I very much suspect regex is the solution to my problems here but I've been scratching my head about this for a while.
Hoping someone can help 🙂
Ahhh... so once again I answer my own question.
Turns out that specifying the regular expression in your search query will capture spaces in the extracted values, but putting that same regex in your props.conf or transforms.conf will "chomp" the values for you while keeping your fixed-width field definitions.
props.conf:
[db2_system_parameters]
KV_MODE = none
SHOULD_LINEMERGE = true
BREAK_ONLY_BEFORE = ^0==
TIME_FORMAT = %H:%M:%S
MAX_TIMESTAMP_LOOKAHEAD = 800
REPORT-header_fields = db2_header_fields
transforms.conf:
[db2_header_fields]
REGEX = (?m)^0(?<primauth>.{8})\s(?<connect>.{8}) ...
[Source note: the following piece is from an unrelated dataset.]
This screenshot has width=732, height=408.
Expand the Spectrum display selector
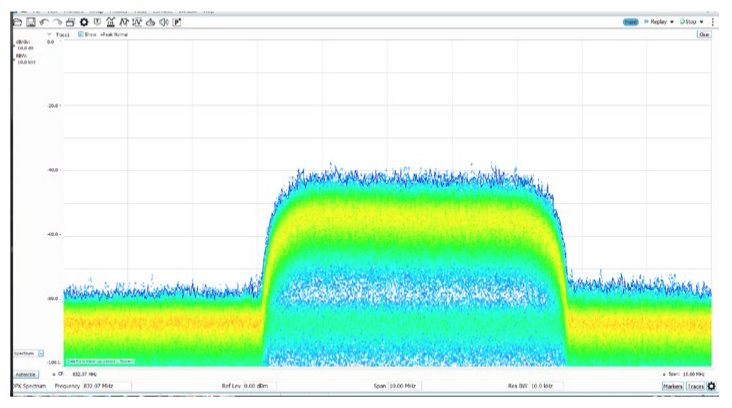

Hope this helps someone else, as it wasn't behaviour I was aware of 🙂
beware that that solution works until you have AT LEAST one blank between two fields. It you have adjacent fields, with no space in between, then Splunk has problems in handling the two fields as two different strings.
I had that problem in a case where the log had fixed lenght fields but with adjacent fields(no separators).
For instance, envent il something like
xxxxxyyyyyyyyy....... where field1 are the first 5 chars, then field2 and so on.
In that case, fields extractions works, but if you try a search line "field1=xxxxx", that Splunk returns no result. To have some result you should write "field1=xxxxx*".
This is because Splunk indexes just one string made of "xxxxxyyyyyyy...." And if you have to search for field2, it's event worst: you must write "field2=yyyyyyyyy". As you can imagine, performance implications are terrible!
The solution I tried (and it worked perfectly) was to use a transform during the parsing phase and write the _raw adding a separator (. or | or a blank) between fields. Then Splunk indexes correctly the fields.
Marco
@Marcoscala
U wrote
"The solution I tried (and it worked perfectly) was to use a transform during the parsing phase and write the _raw adding a separator (. or | or a blank) between fields. Then Splunk indexes correctly the fields."
Can you please guide me how to do this? ..I am new in splunk.
Ahhh... so once again I answer my own question.
Turns out that specifying the regular expression in your search query will capture spaces in the extracted values, but putting that same regex in your props.conf or transforms.conf will "chomp" the values for you while keeping your fixed-width field definitions.
props.conf:
[db2_system_parameters]
KV_MODE = none
SHOULD_LINEMERGE = true
BREAK_ONLY_BEFORE = ^0==
TIME_FORMAT = %H:%M:%S
MAX_TIMESTAMP_LOOKAHEAD = 800
REPORT-header_fields = db2_header_fields
transforms.conf:
[db2_header_fields]
REGEX = (?m)^0(?<primauth>.{8})\s(?<connect>.{8}) ...
Hope this helps someone else, as it wasn't behaviour I was aware of 🙂
Why not just use a [^\s]+ to capture everything up until a space character? you can then use a \s+ to move ahead to the start of the next character set.
That was how I approached it initially, but unfortunately not all fields are mandatory so the fixed-width definitions have to be kept for data integrity. Thanks for the suggestion though 🙂